The digger colony itself, from the air, was exactly like its sims, a cluster of mud and daub mounds in a trampled clearance. Charred remnants of cook fires pocked the soil. Hayes circled the colony once, then descended in a slow spiral, watching the sky for predators attracted by the diggers’ refuse heaps. But the sky was clear. Impulsively, Zoe dropped ahead of him. Hayes didn’t rebuke her, and she was careful to stay within his security perimeter.
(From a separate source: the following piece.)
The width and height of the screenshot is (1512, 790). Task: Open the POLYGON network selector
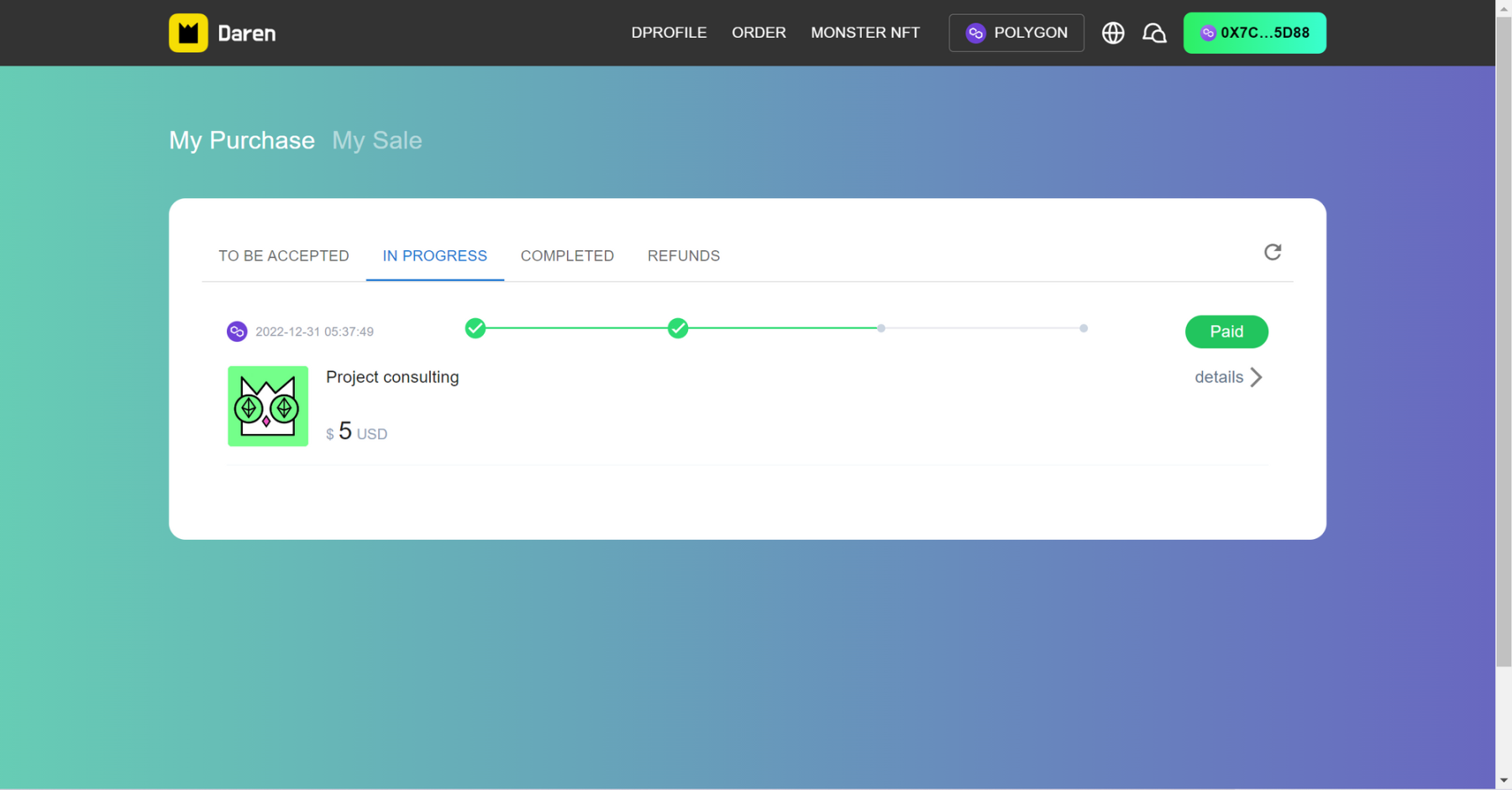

She wanted to see the diggers.

Only still images had been transmitted down the particle-pair link to Earth. She had seen multiple photographs, and more than that, images from a remote autopsy performed on a digger that had been killed by a predator, the carcass salvaged by tractible and dissected by surgical remensors. Bits of it were still preserved in Yambuku’s glove-box array—frozen blue and red tissue samples. Zoe had heard recordings of the diggers’ vocalizations and had analyzed them for evidence of internal grammar. (The results were ambiguous at best.) She knew the diggers as well as an outside observer could know them. But she had never seen them in vivo.

Hayes seemed to understand her excitement, her impatience. His dragonfly remensor hovered protectively nearby. “Just not too close, Zoe, and don’t ignore your telltales.”

The diggers were the most widely distributed vertebrate species on Isis. They were found on both major continents and several of the island chains; their settlements were often complex enough to be detectable from orbit.